Yahoo Finance, The Motley Fool, and MSN Money all ran pieces in April 2026 recommending the strategy. The articles note that the crypto market is global and volatile, but a central player offers a steadier revenue stream tied to transaction volumes, custodial fees and hardware sales. “Crypto offers big potential, but choosing the right coin isn’t easy,” one author said.

The recommended firm typically operates exchanges, mining hardware manufacturing, or blockchain‑as‑a‑service platforms. By holding its stock, investors benefit from growth in trading volume, miner adoption and institutional demand for custodial solutions. This contrasts with buying a basket of coins, where each token’s price can swing wildly on news, regulatory changes or speculative hype.

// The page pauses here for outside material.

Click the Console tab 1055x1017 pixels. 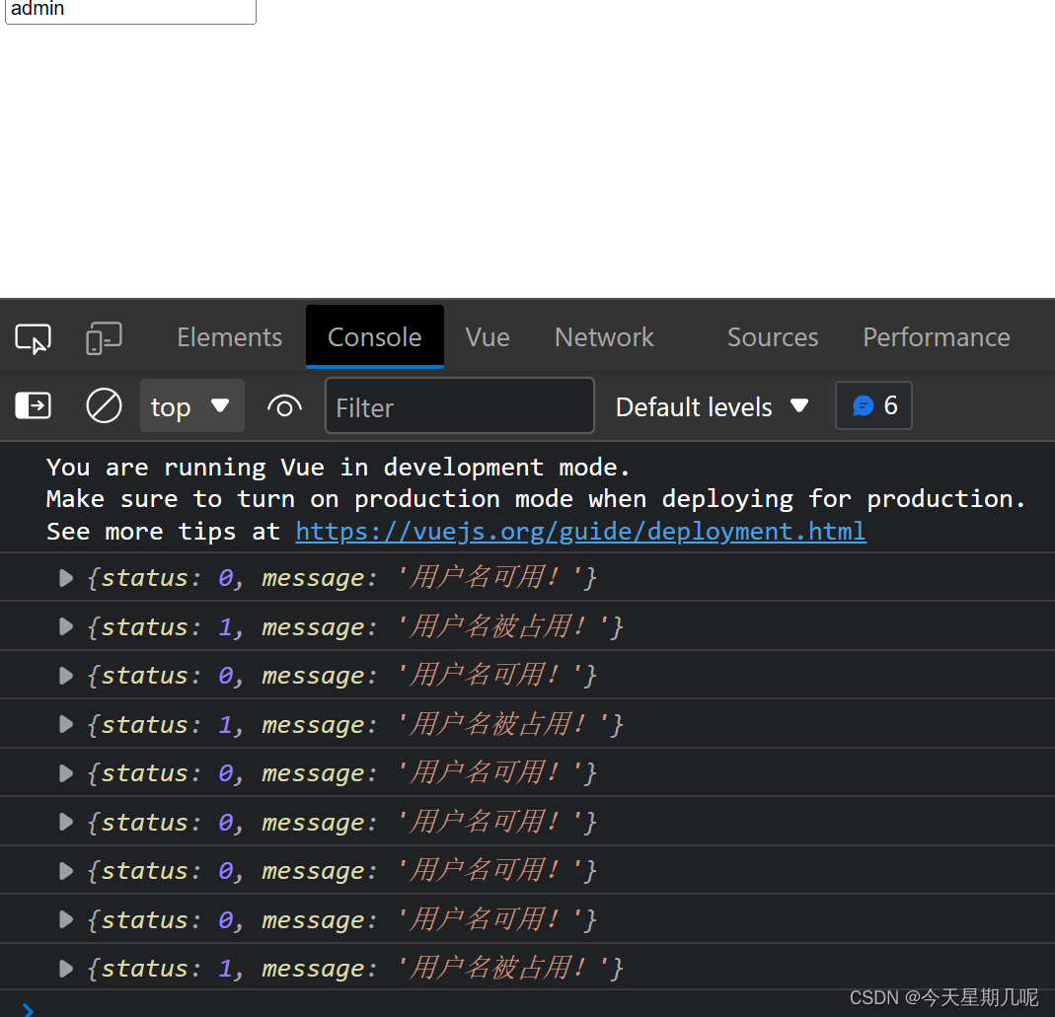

Risk remains. The company’s performance still hinges on crypto‑related regulatory environments and the health of the broader market. A sudden downturn could depress transaction fees and mining profitability, dragging the stock lower than the underlying assets it tracks. Moreover, investors must accept the company’s specific business model—whether it leans heavily on mining, exchange fees or other services.

Some analysts point to Bitcoin’s recent price of $68,000 as a benchmark used in a 923% return scenario for certain crypto‑focused portfolios [2]. While that figure illustrates upside potential, it also underscores the volatility that a single‑coin strategy can introduce, reinforcing the appeal of a diversified corporate exposure.

Overall, the recommendation aligns with a growing view that crypto should be treated as an asset class rather than a collection of isolated bets. By investing in a central crypto‑related company, investors can capture sector growth while mitigating the selection risk inherent in trying to pick the next Bitcoin.

**What this means** – The strategy signals a shift toward treating digital assets like traditional industries, where investors favor companies that provide essential services over speculative tokens. It offers a way to participate in crypto’s expansion with a risk profile more comparable to other technology stocks, though exposure to regulatory and market cycles remains.

Crypto offers big potential, but choosing the right coin isn't easy.

The recommendation reflects an emerging consensus that crypto should be approached through the lens of infrastructure and service providers, offering investors sector‑wide exposure with less reliance on the fortunes of any single coin.